I've use it since 2008 to record my 'listens' and in consequence am aware of how prone I am to over-playing Britten and Bach and under-playing the likes of Mahler or Schubert. Whether you let such knowledge alter or affect your listening habits is up to you, of course -but I've found it a useful prod to getting me to listen to less-mainstream music and thus to broaden the pool of composers whose music I listen to.

Getting AMP to scrobble, however, is entirely optional. If you're not interested in doing so, just provide a --noscrobble run-time parameter any time you run AMP.

If you I want to scrobble, you need first to create a Last.fm account (which costs nothing apart from parting with an email address -and I don't think I've ever received email from them in over 13 years of membership!).

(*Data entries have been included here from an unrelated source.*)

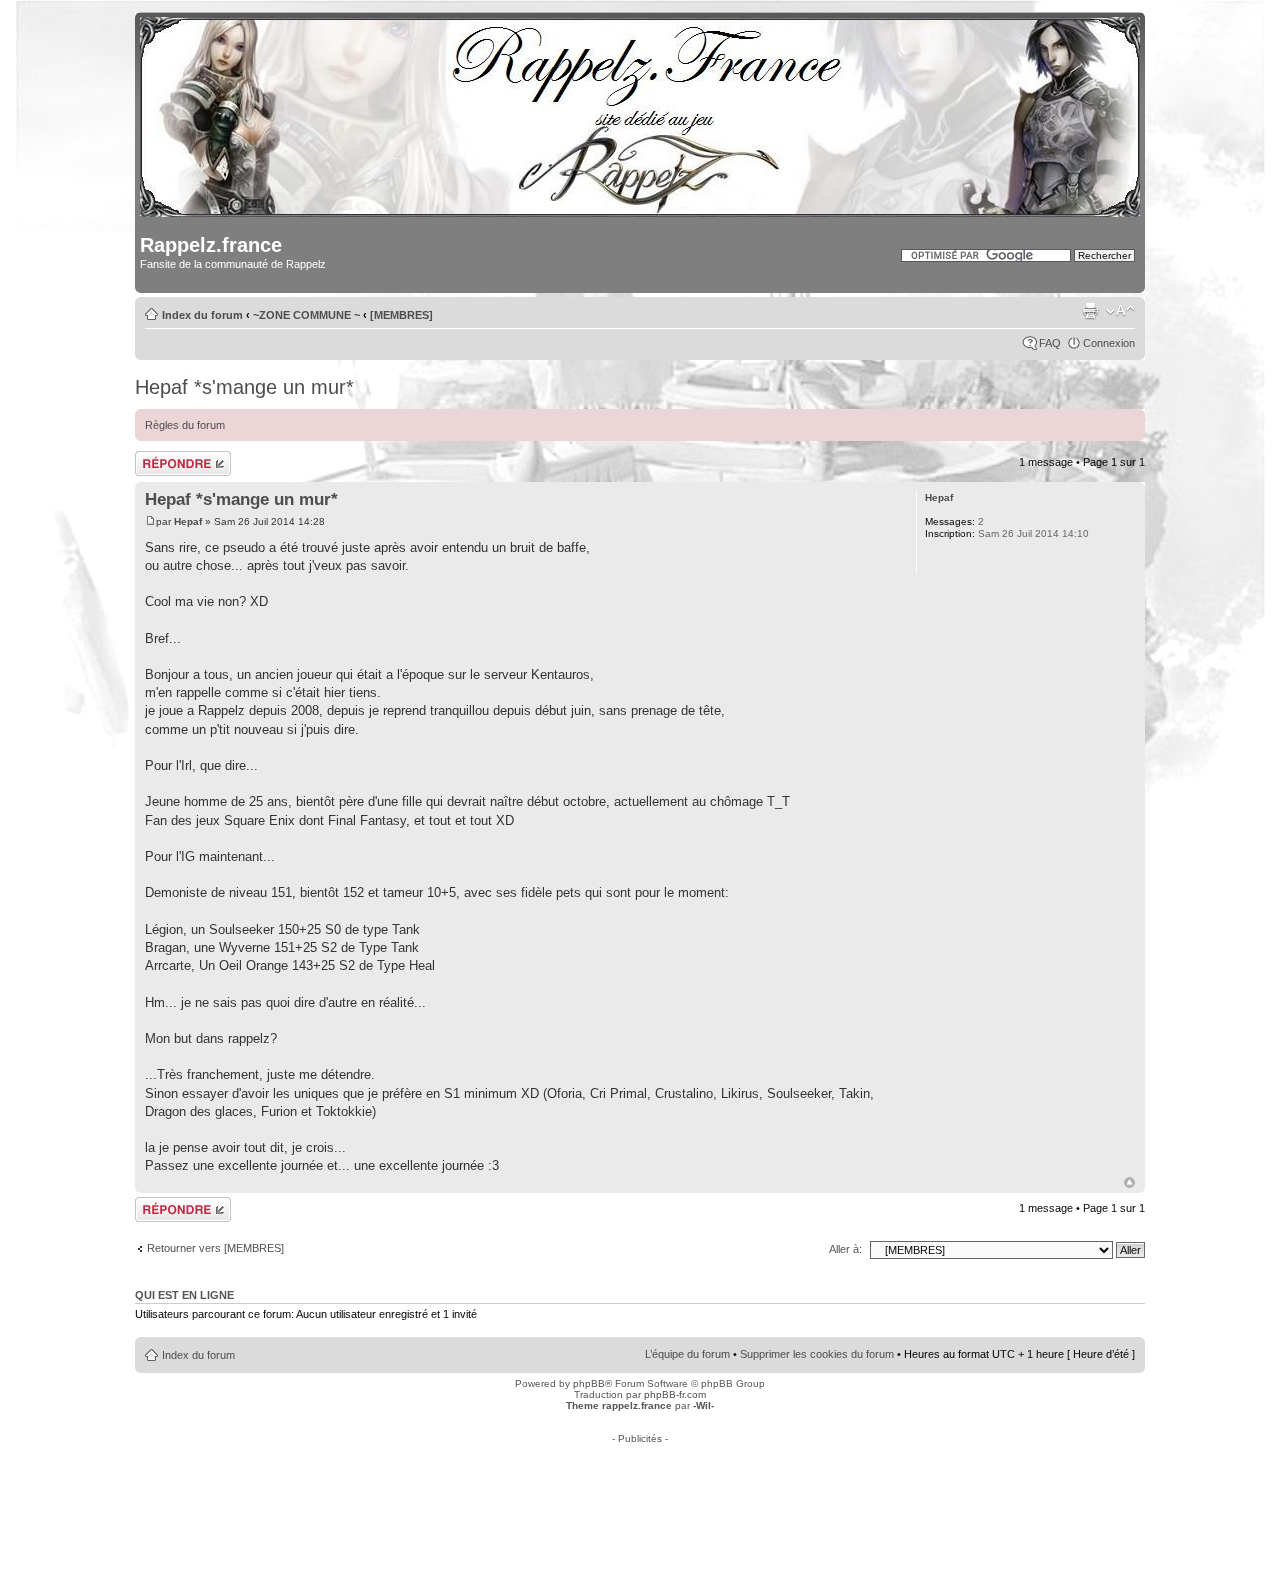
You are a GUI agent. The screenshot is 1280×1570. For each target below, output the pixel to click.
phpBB (589, 1383)
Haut (1129, 1182)
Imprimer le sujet (1090, 311)
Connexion (1109, 343)
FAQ (1050, 343)
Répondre (159, 457)
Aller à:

You then need to download the amp-scrobbler.sh script and install it as per the instructions in Section 4 of the main article.

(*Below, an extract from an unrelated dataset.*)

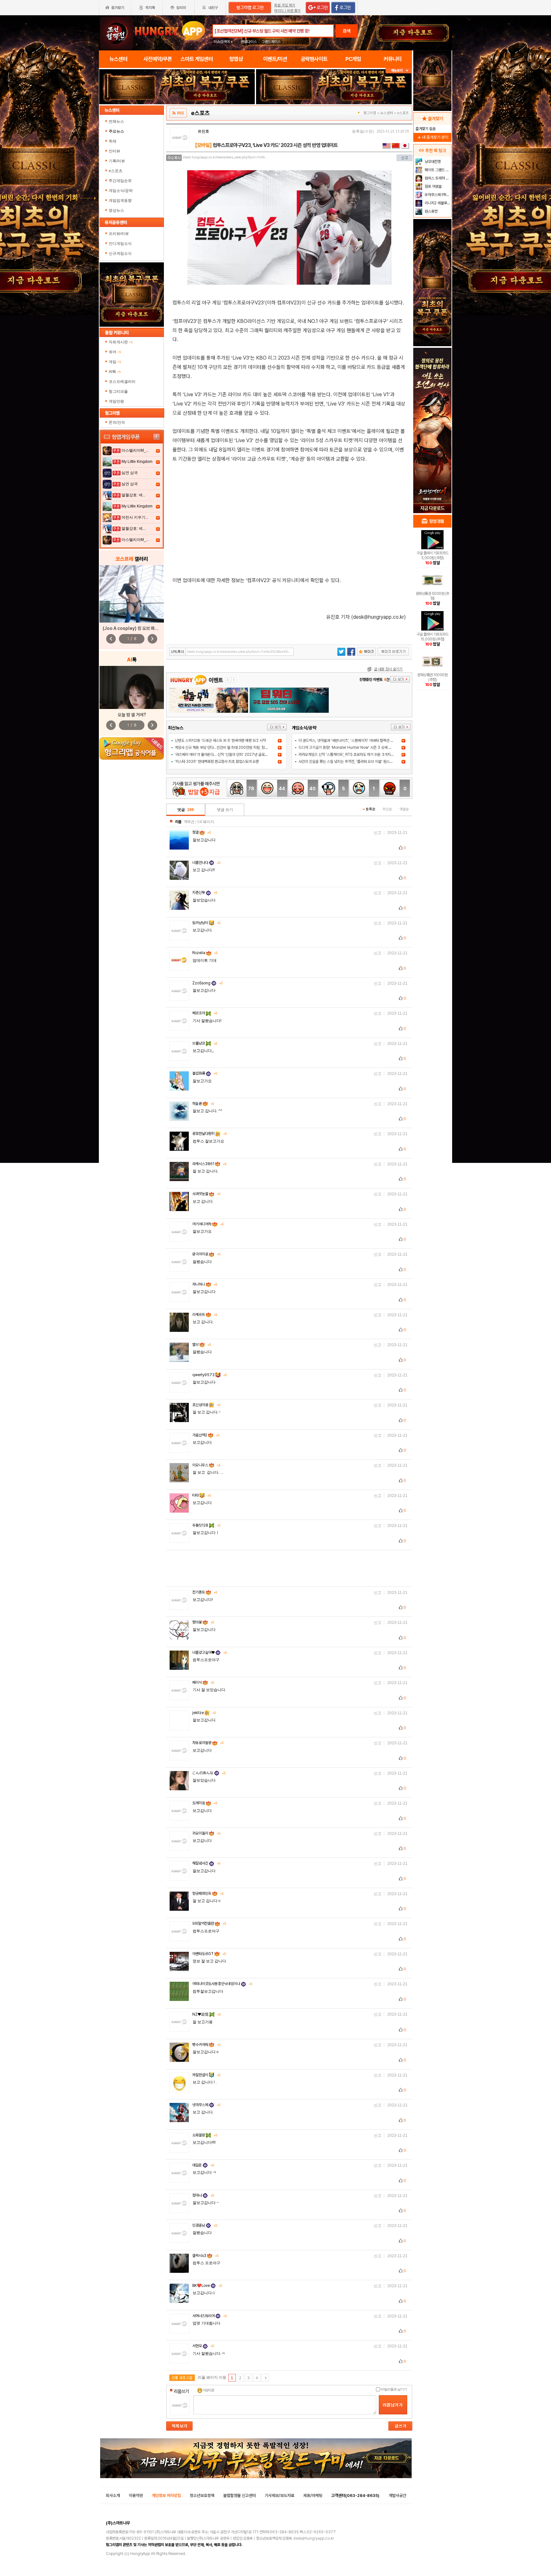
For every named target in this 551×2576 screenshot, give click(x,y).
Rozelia (204, 953)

14.0 Can I have several databases?

There is no fundamental limit to the number of databases you can create and use with AMP. You could conceivably have separate databases for 'Bach', 'Mozart', Beethoven' and 'Others', each one pointed to specific directories, provided only that one directory doesn't imply any of the others (in which case, the databases will simply duplicate their content, somewhat pointlessly). For example, suppose you have this physical folder structure

 

Then it would be possible to create the 4 databases mentioned -but you'd never end up randomly selecting any Britten to play, because his folders aren't covered by any of the proposed databases. But if I also created a database called 'allmusic' that pointed to /home/hjr/music, then I'd have a database that contained Bach, Beethoven, Mozart, Others and Britten, plus individual databases for Bach, Beethoven, Mozart and Others.

I could then do --usedb --dbname=allmusic and possibly get Britten's music selected at random. Or I could do --usedb --dbname=Mozart and get a random selection of something Mozart had written: I'd have great flexibility in directing AMP's randomness, in other words.

So, if you have your music folders organised appropriately, there's nothing to stop you having as many separate databases as you feel you need to match your music listening needs and moods.

15.0 You don't show Album Art: how do I visually know what is playing?

Actually, from version 1.05 and above, AMP does show Album Art if ImageMagick is installed and you don't explicitly ask not to see album art.

Let me now unpick that rather convoluted sentence!

First: ImageMagick is a graphical toolkit which is widely used for image display and manipulation on many operating systems, but it's especially common to see pre-installed on Linux distros. If it is installed, then you're half-way to having album art displayed by AMP. Note, however, that if ImageMagick is not installed for some reason then AMP won't prompt for it to be installed. Fundamentally, AMP was designed to be a command-line only player, so it doesn't really care about album art, so if it finds ImageMagick missing, it just silently ignores the point.

Second: there is a run-time switch that you can use to switch off the display of album art: --noart. If you add that to the command line when launching AMP, then even if ImageMagick is installed, no album art will be displayed.

Without that switch, however, if ImageMagick is installed, then album art from the playing music will be displayed in a separate window that can be moved, resized or closed as any normal program window on your desktop would be. AMP always displays the album art at 900x900 pixel resolution, no matter what the original album art size was originally.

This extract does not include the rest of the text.